Dataset excerpts
************

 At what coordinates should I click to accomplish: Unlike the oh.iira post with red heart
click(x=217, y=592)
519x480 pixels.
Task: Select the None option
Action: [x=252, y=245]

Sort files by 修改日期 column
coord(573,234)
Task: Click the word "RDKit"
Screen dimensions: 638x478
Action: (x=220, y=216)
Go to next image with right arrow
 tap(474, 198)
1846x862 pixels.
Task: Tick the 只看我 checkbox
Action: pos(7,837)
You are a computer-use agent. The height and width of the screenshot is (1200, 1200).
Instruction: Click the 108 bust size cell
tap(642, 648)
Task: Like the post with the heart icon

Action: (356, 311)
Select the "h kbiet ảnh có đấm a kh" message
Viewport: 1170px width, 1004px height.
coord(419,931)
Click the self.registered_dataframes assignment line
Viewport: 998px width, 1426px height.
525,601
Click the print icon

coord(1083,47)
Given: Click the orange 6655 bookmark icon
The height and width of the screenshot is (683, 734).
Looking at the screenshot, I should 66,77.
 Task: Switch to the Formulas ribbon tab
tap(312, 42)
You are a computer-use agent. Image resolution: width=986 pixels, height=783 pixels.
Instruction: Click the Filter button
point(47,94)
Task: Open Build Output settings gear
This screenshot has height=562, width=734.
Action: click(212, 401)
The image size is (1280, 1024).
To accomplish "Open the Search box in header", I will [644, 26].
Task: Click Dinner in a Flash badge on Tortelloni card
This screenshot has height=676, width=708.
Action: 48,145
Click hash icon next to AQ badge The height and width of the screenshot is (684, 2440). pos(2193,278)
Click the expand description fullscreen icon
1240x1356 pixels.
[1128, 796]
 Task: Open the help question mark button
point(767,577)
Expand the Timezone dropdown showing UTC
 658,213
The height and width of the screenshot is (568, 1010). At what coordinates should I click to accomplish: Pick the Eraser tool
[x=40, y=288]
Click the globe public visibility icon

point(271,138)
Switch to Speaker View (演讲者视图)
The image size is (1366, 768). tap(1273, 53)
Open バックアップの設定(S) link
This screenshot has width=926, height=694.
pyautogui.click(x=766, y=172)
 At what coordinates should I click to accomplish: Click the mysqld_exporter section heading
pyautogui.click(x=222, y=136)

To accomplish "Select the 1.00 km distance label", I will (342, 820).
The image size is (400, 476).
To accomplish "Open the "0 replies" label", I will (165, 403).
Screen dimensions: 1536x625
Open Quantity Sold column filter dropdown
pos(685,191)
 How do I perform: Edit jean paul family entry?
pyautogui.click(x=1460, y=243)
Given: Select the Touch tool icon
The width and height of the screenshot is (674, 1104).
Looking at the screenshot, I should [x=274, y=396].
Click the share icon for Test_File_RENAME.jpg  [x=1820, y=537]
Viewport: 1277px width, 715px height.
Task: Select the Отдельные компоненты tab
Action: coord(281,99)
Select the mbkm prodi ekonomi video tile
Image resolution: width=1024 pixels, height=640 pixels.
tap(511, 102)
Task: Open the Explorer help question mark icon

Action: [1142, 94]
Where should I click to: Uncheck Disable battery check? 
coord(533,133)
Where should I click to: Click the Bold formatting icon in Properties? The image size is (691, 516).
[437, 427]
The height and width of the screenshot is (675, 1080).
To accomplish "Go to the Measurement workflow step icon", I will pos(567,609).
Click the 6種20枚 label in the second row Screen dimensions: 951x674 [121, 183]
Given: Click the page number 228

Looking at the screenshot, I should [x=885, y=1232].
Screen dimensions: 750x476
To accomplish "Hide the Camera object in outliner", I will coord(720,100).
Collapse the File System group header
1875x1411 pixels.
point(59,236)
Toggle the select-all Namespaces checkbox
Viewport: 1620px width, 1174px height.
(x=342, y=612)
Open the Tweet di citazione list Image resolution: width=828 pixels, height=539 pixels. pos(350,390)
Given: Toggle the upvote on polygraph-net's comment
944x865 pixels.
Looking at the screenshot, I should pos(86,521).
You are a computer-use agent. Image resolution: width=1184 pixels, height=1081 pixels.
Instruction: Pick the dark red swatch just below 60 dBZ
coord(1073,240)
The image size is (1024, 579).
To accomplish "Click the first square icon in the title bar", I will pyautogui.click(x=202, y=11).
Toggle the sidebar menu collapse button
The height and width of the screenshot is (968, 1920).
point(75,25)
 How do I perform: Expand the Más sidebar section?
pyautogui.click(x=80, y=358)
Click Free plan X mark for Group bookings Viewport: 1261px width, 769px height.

************

● Exercise objective: If a line above holds "agent", count it; say how many such lines there are and nothing else.

● Answer to this task: 3